On the 18th November, the Reflection Group ("Comité des Sages" - Maurice Lévy, Elisabeth Niggemann, Jacques de Decker) set up by the Commission to explore new ways to bring Europe's cultural heritage online (IP/10/456) addressed the EU's Council of Culture Ministers and the European Parliament's Committee on Culture. The Comité des Sages' report is due to be published at the beginning of 2011.

Neelie Kroes, Vice President of the European Commission for the Digital Agenda said: "Europeana is a great example of how cooperation at European level can enrich all of our lives. 14 million objects available online is good news for all internet users who want to have access to cultural material from Europe's libraries, museums and archives.
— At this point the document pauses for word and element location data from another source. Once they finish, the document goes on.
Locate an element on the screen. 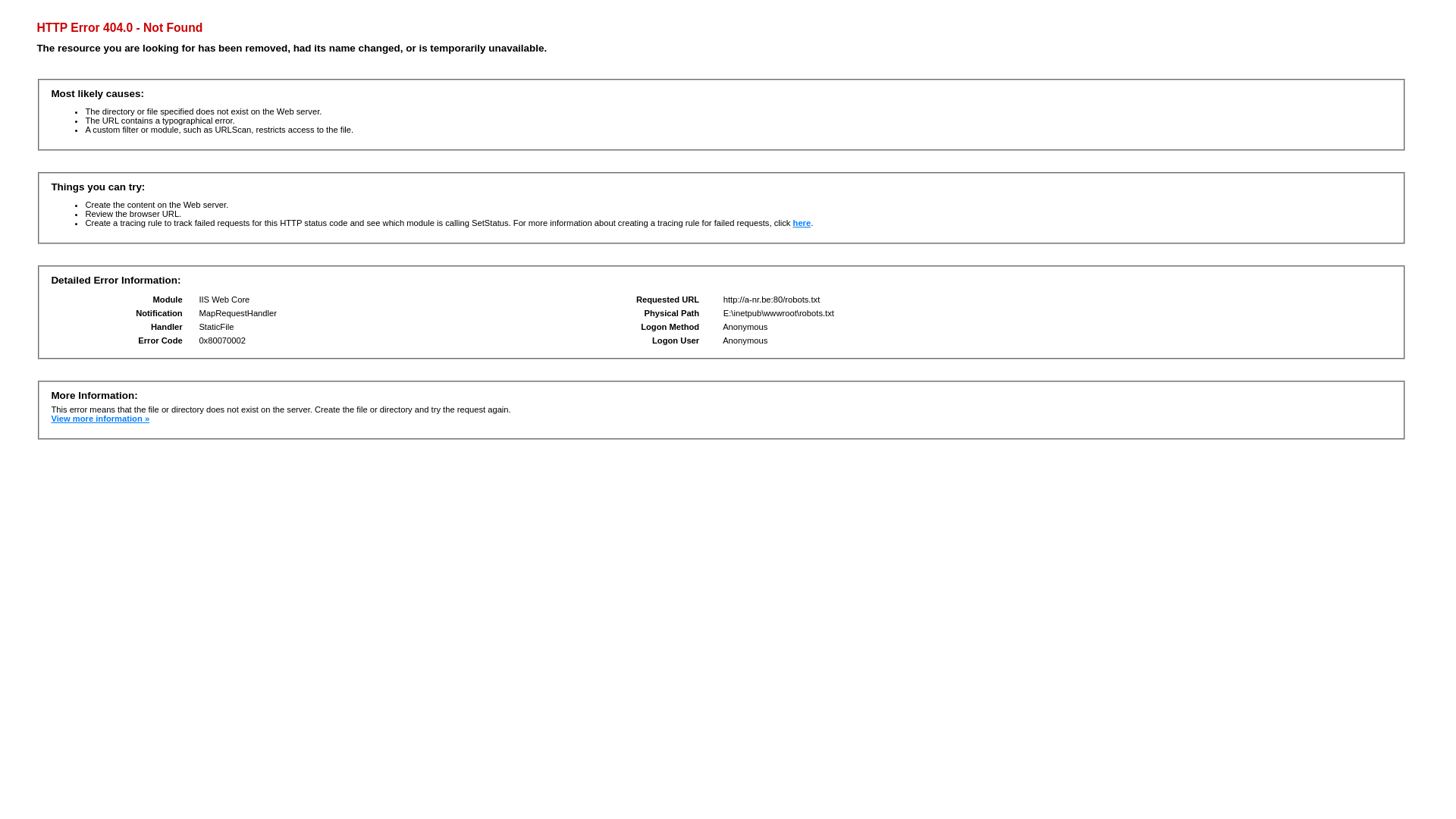 The image size is (1456, 819). 'here' is located at coordinates (801, 222).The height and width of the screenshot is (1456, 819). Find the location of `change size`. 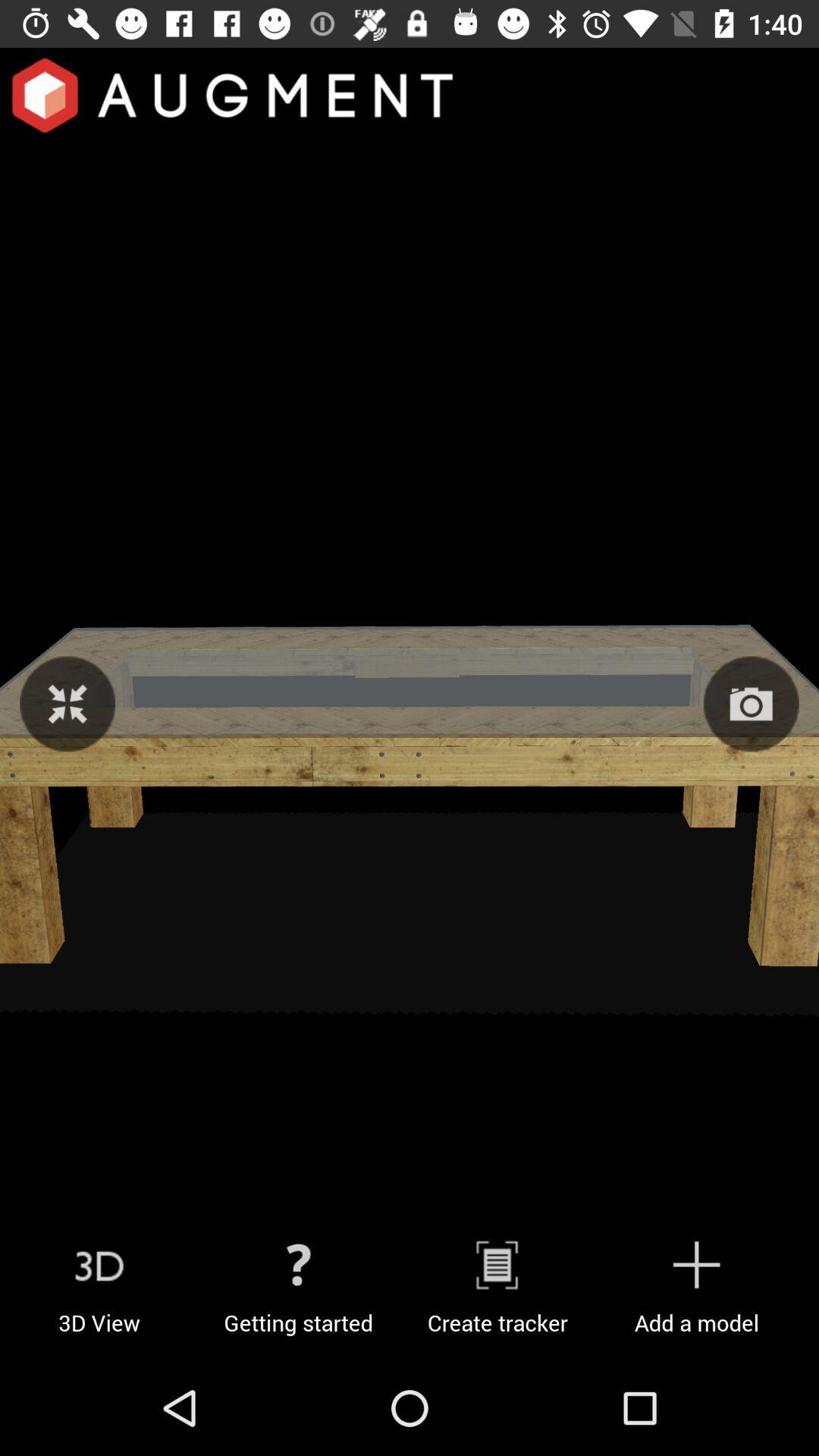

change size is located at coordinates (67, 703).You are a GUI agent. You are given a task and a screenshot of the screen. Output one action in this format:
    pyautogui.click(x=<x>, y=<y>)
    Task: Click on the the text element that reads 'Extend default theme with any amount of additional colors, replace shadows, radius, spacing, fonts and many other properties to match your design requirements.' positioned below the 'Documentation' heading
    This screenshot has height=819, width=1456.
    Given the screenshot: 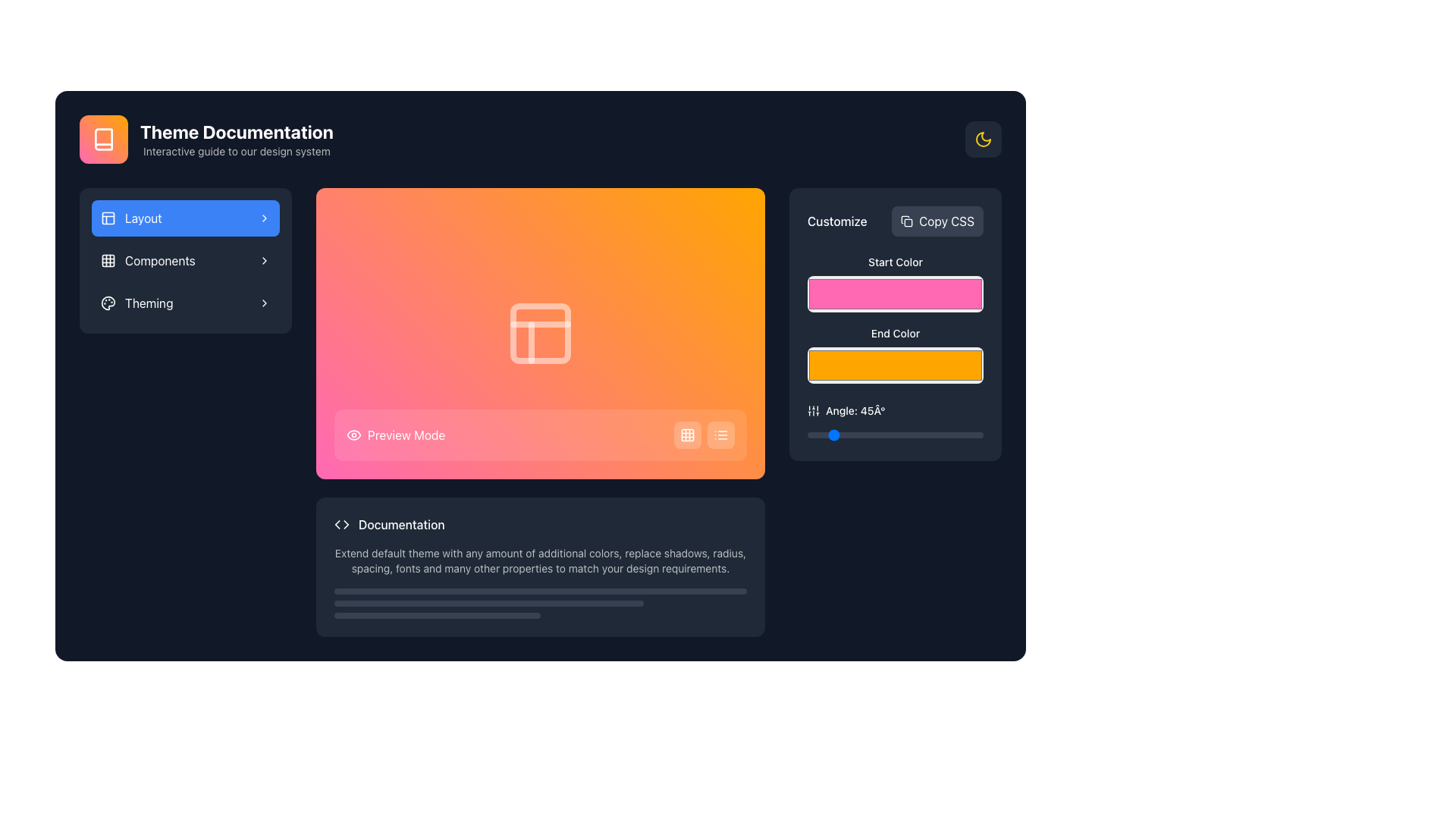 What is the action you would take?
    pyautogui.click(x=541, y=561)
    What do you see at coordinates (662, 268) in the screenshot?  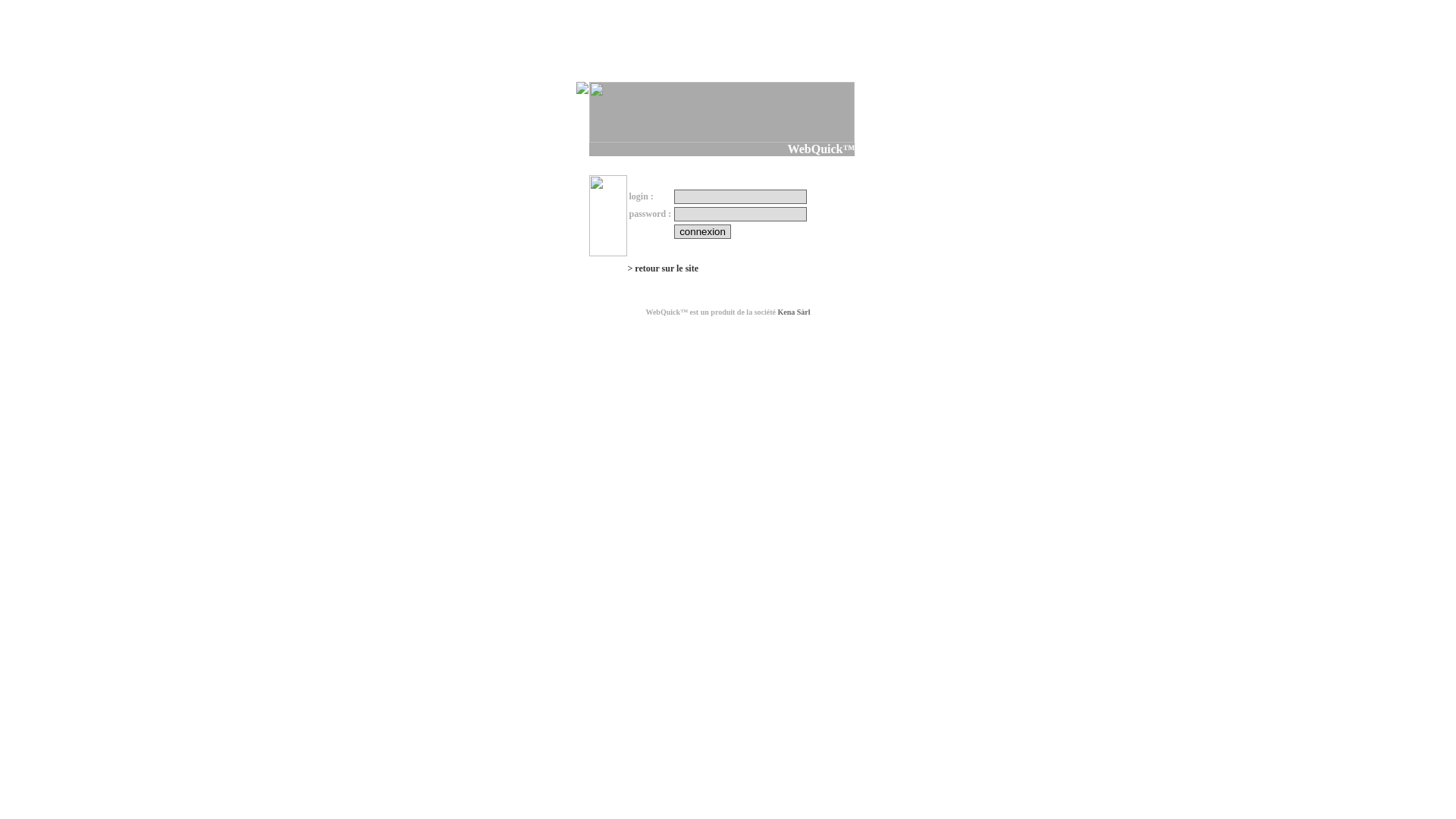 I see `'> retour sur le site'` at bounding box center [662, 268].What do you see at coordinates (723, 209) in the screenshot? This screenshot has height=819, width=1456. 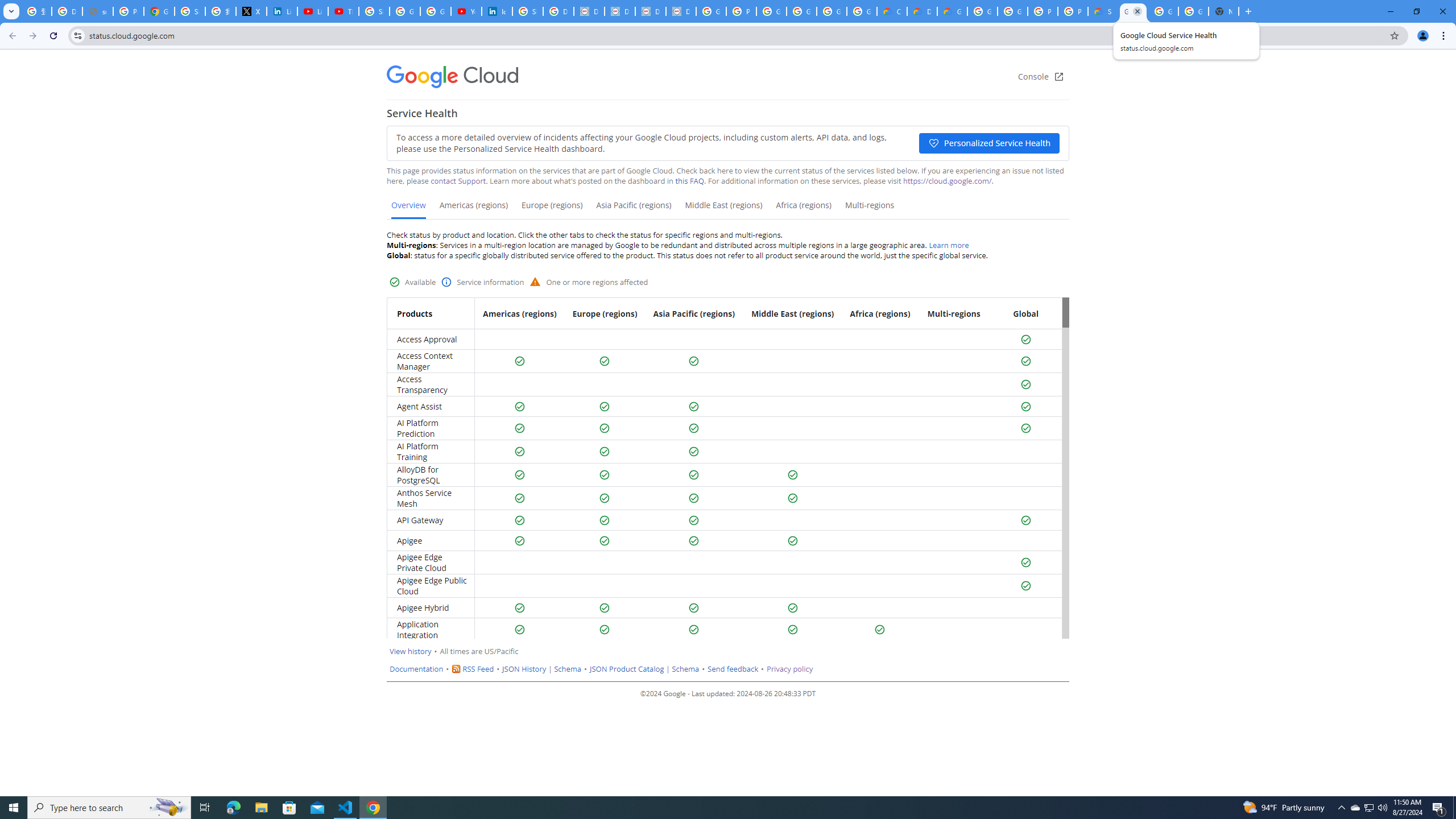 I see `'Middle East (regions)'` at bounding box center [723, 209].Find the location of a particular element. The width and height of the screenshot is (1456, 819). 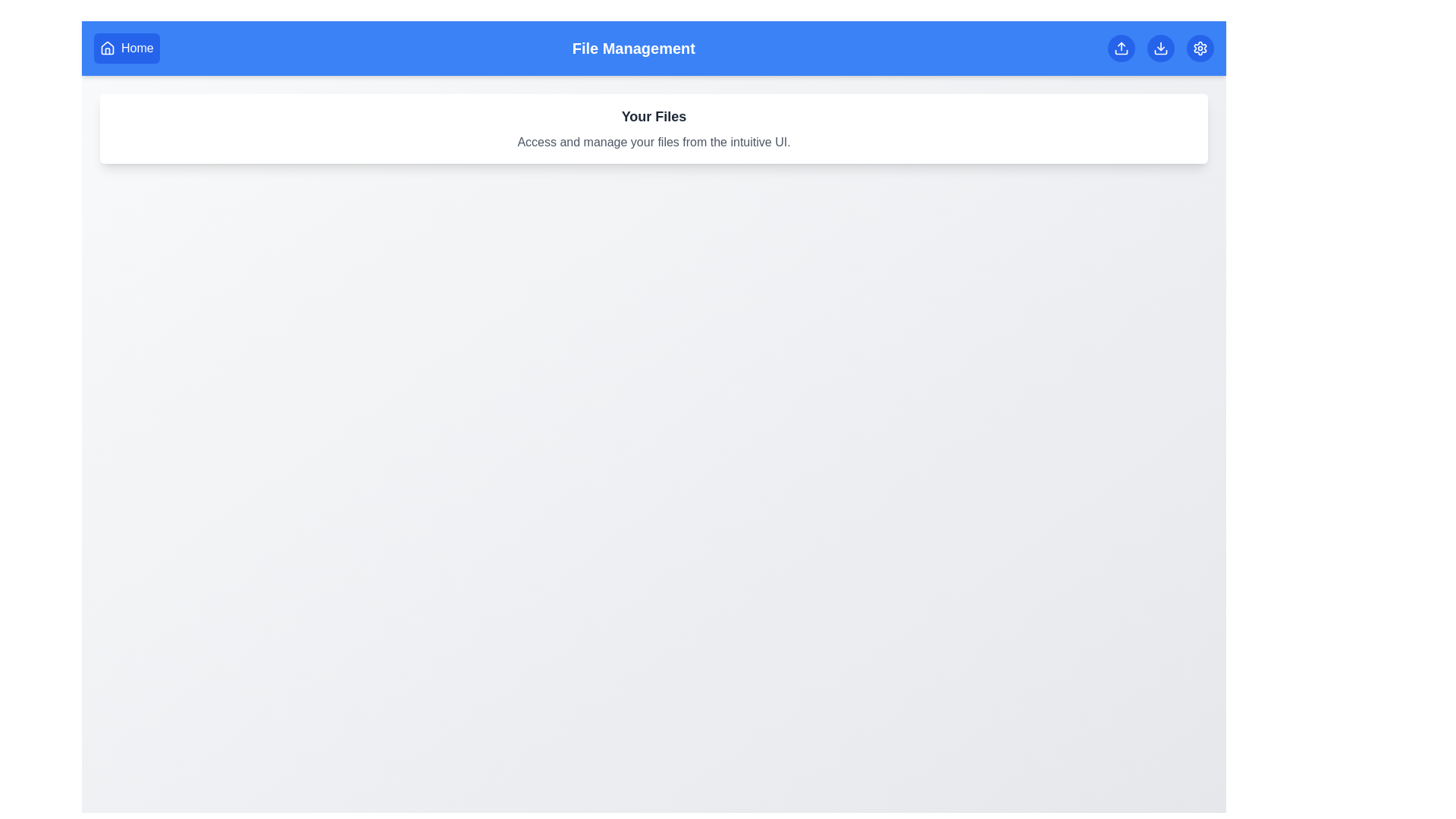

But Europeana could be even better if more cultural institutions digitised their collections and made them accessible through this European portal. I trust the Comité des Sages will soon give us ambitious recommendations to speed up that process."

New items added this year include a Bulgarian parchment manuscript from 1221 witnessing to history of the Bulgarian language; ‘Catechismusa prasty szadei’, the first Lithuanian book, published in 1547; a 1588 copy of Aristotle's' Technē rētorikēs in ancient Greek and Latin; paintings by the 17th century Dutch painter Jan Steen; the complete works of German authors Goethe and Schiller; 1907 footage of festivities for the Danish Constitution Day; and a series of pre-World War I photographs of the Glendalough monastery in Ireland (see MEMO/10/586) for more examples).

Digitised photographs, maps, paintings, museum objects and other images make up 64% of the Europeana collection. 34% of the collection is dedicated to digitised texts, including more than 1.2 million complete books that can be viewed online and/or downloaded. The texts cover thousands of rare manuscripts and the earliest printed books (incunabula) from before 1500. Video and sound material represents less than 2% of the collections. Much of the material accessible through Europeana is older, i.e. out of copyright, items, due mainly to the difficulties and cost of rights clearance to digitise and give access to in-copyright material (even for material that is no longer commercially distributed or out-of-print) or material whose potential right-holders are unknown (orphan works).

All EU Member States have contributed items to Europeana, but input is still uneven. France is still the largest contributor (18% of total items). Germany has increased its share to 17%. To ensure Europeana represents a true cross-section of Europe's cultural heritage, it needs further quality material from all Member States.